# Command line (END)



## RAJD (Jun 18, 2022)

Noob question, sorry.
I updated an older system from 12 to 13.0, no problem.
Just ran "freebsd-update fetch" to migrate to 13.1.
It listed two files and stopped on a new line (END).
Tried in Konsole and Xterm and can't get back to the command line.
What am I doing wrong?

rajd


----------



## Erichans (Jun 18, 2022)

You are in the pager less(1), try:

```
q or Q or :q or :Q or ZZ
              Exits less.
```


----------



## RAJD (Jun 19, 2022)

DOH!
Mischief managed.

thanks


----------



## SirDice (Jun 20, 2022)

RAJD said:


> Just ran "freebsd-update fetch" to migrate to 13.1.
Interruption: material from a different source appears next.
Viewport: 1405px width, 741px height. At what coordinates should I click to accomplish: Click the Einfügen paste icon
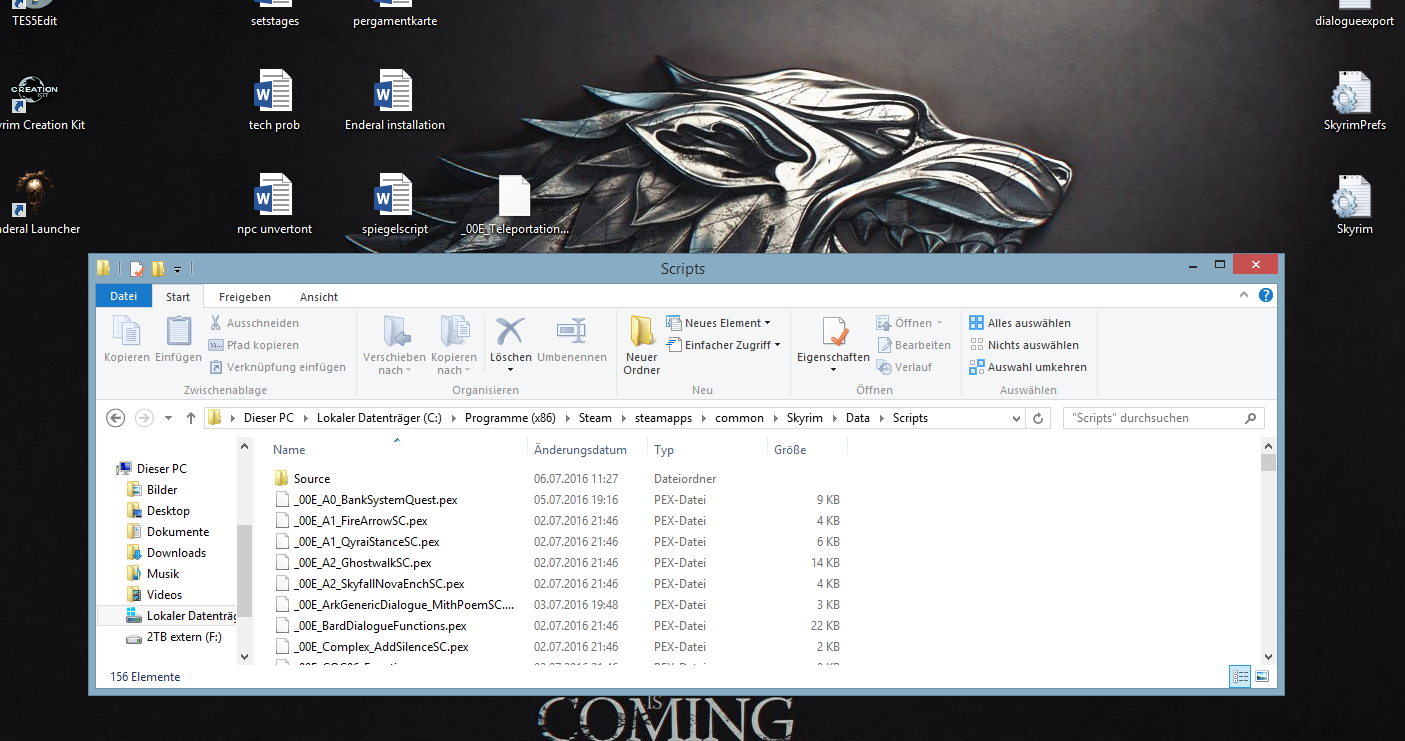click(x=178, y=333)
This doesn't do a version upgrade, it simply fetches the latest patches for your version.


----------



## rafael_grether (Jun 20, 2022)

"freebsd-update fetch" only fetch the latest patch, but don't install anything.

"freebsd-update install" will install the patch you fetched before.

"freebsd-update fetch install" will fetch and install the latest patch.

Note that all three commands above WILL NOT upgrade your system to 13.1R.

Please read the doc to upgrade your system: https://www.freebsd.org/releases/13.1R/installation/#upgrade


----------